Collected data entries
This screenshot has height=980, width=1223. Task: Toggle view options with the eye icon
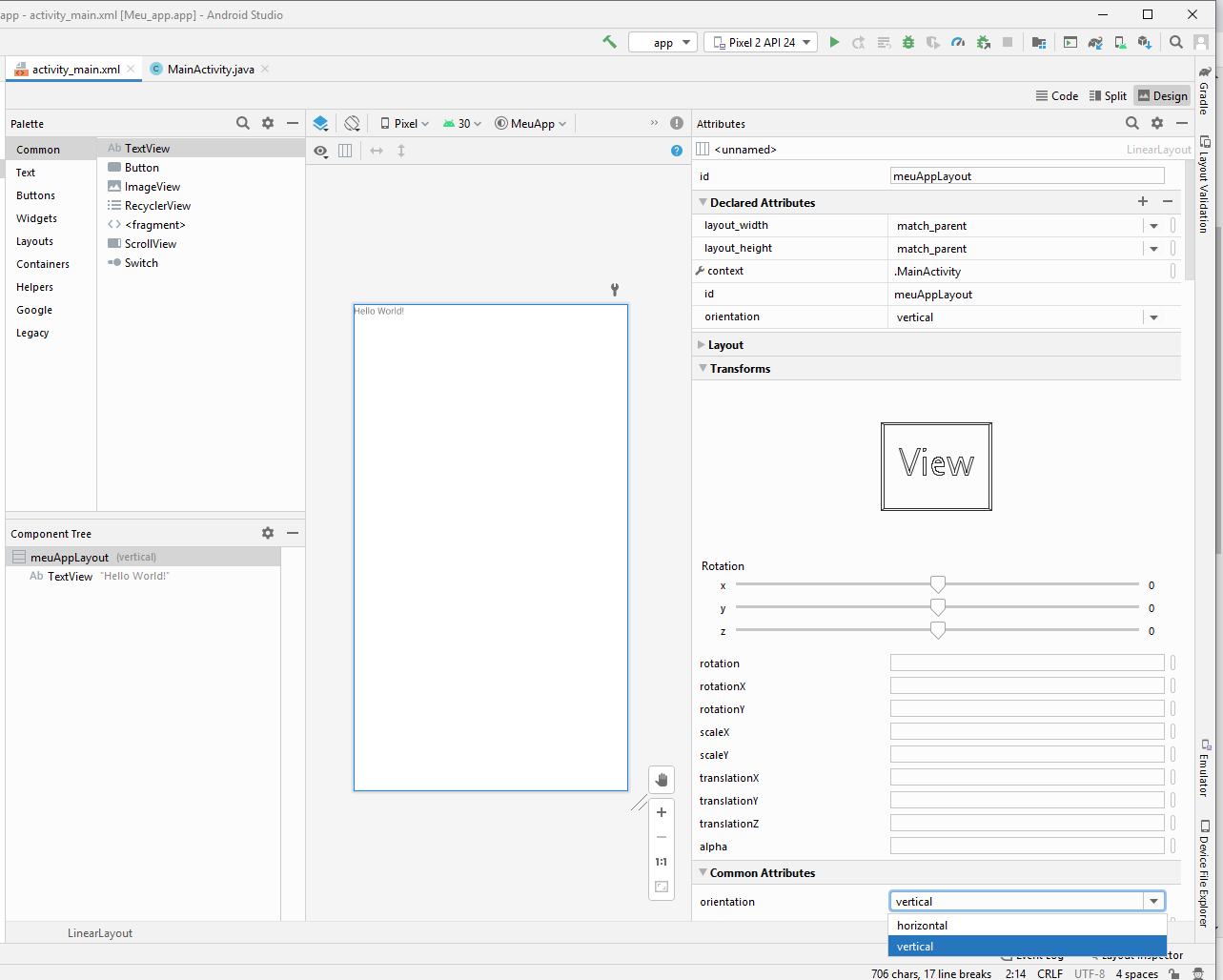click(x=320, y=151)
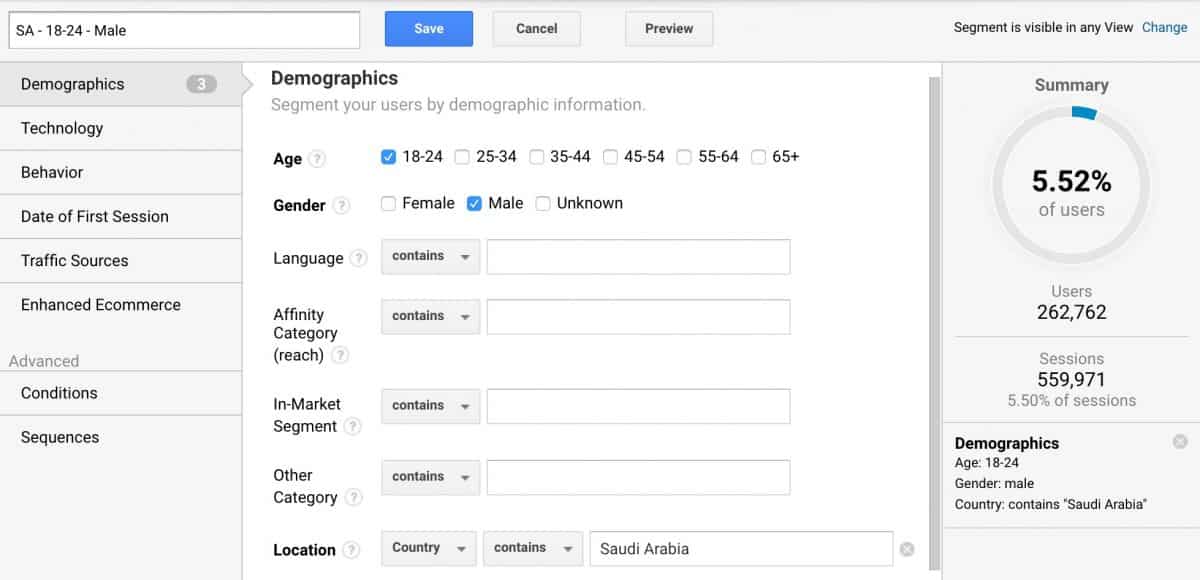Remove Demographics filter from summary panel
Screen dimensions: 1200x580
1180,441
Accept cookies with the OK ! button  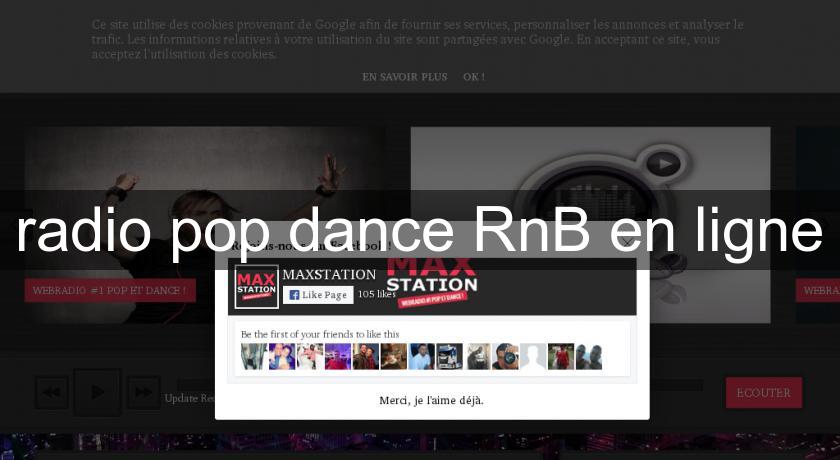pyautogui.click(x=473, y=76)
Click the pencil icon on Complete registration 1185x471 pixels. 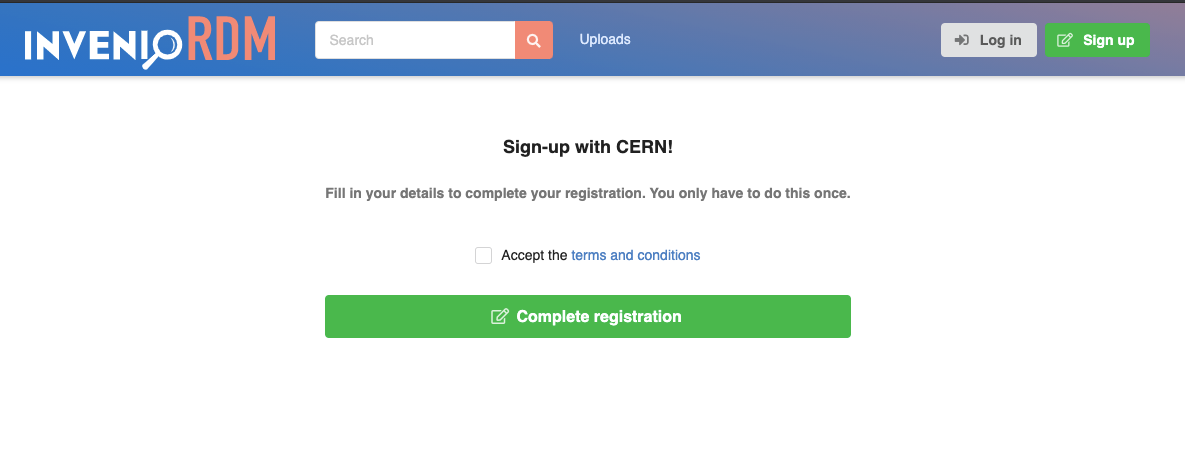[500, 316]
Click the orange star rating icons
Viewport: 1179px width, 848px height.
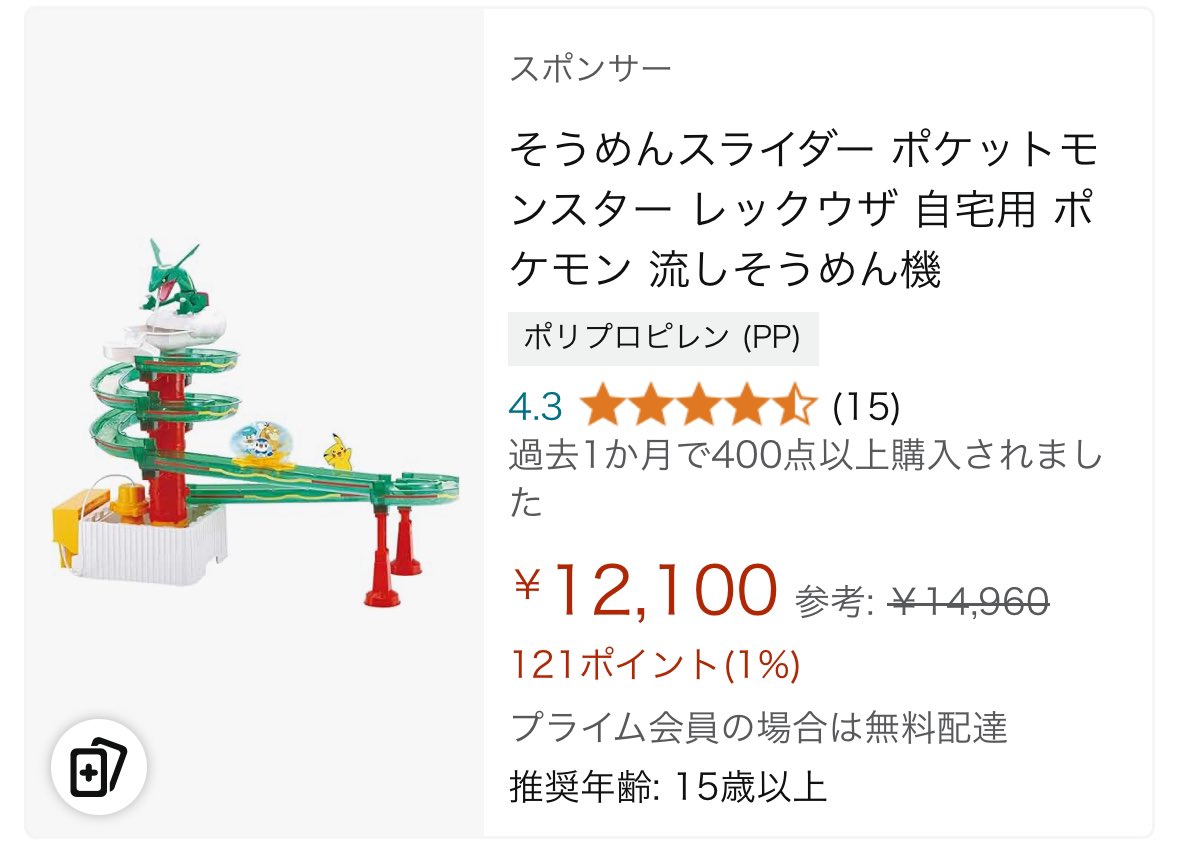pos(697,407)
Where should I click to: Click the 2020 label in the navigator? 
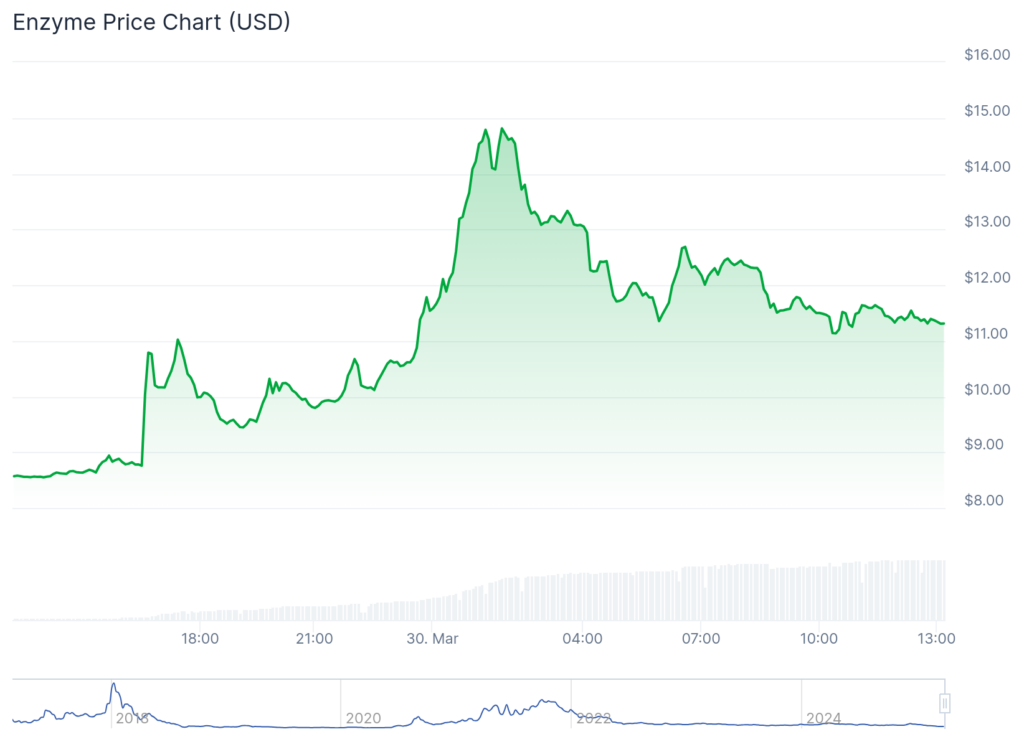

EXERCISE PROMPT: After locating the line with "Viewport: 1179px width, 848px height.", transcribe it and the rest of the data above exactly as written, without any picture.

ANSWER AREA:
Viewport: 1179px width, 848px height.
pos(697,407)
Where should I click to: Click the 2020 label in the navigator? 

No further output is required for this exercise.